> **Assigned task**: What the answer must hold is the line containing "Screen dimensions: 536x381" and all lines after it through the end of the listing, copied exactly, with pictures left out.

+++ Data under study +++

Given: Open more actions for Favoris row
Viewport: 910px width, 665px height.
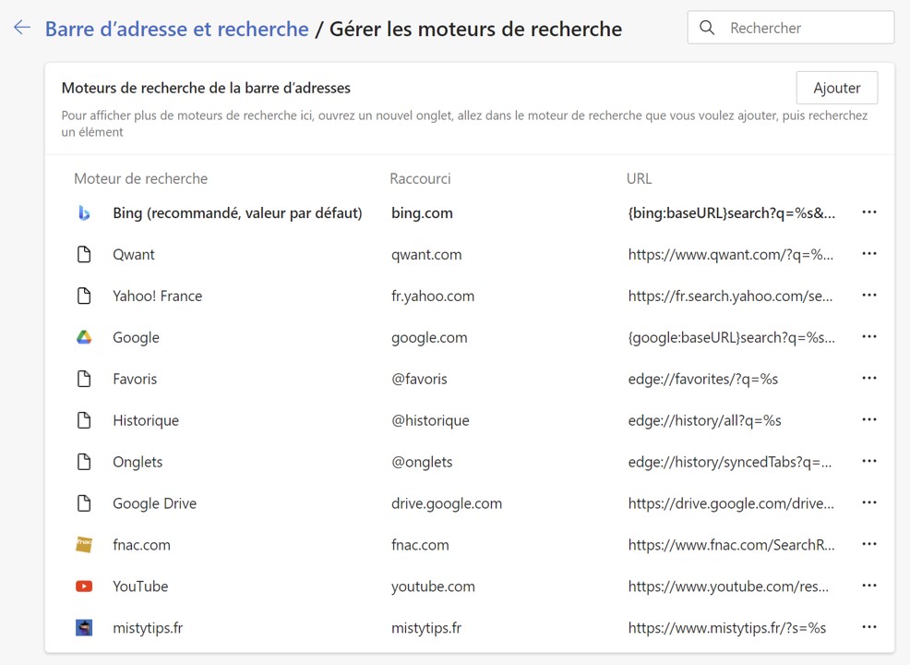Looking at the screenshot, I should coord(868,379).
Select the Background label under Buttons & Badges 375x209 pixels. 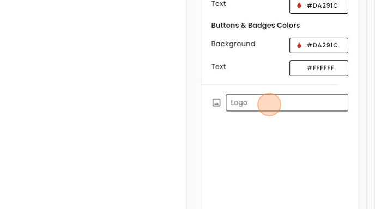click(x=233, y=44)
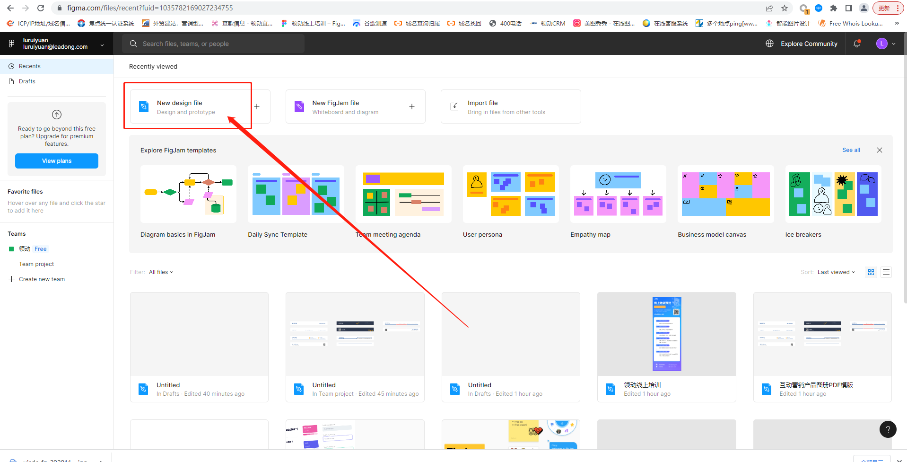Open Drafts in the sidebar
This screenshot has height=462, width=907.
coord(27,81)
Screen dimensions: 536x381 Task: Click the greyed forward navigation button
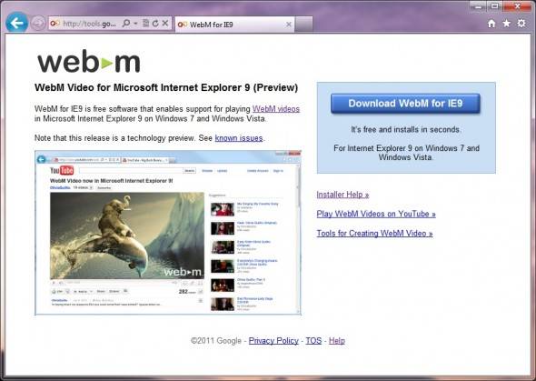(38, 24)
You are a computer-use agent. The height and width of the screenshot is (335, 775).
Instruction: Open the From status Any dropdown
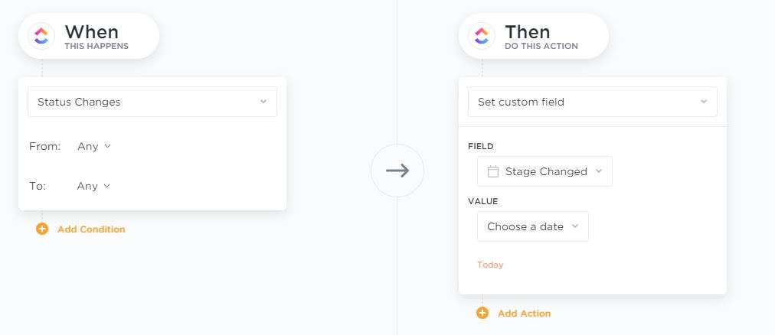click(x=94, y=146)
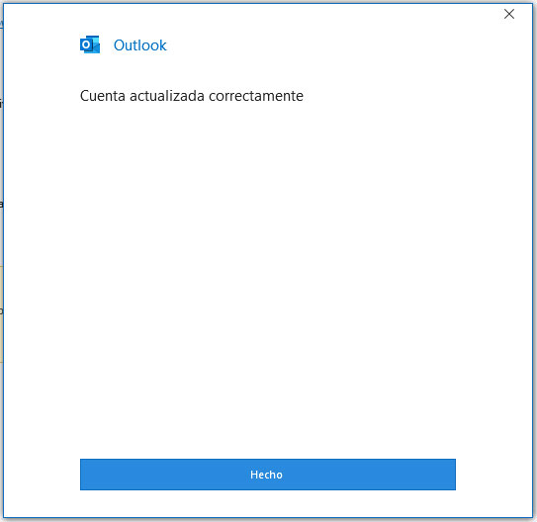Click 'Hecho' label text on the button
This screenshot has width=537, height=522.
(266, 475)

+++

> **Your solution**:
Screen dimensions: 536x381 Task: Click the greyed forward navigation button
(38, 24)
You are a computer-use agent. The height and width of the screenshot is (335, 775).
Instruction: Open the From status Any dropdown
click(x=94, y=146)
Click 'Hecho' label text on the button
This screenshot has width=537, height=522.
(266, 475)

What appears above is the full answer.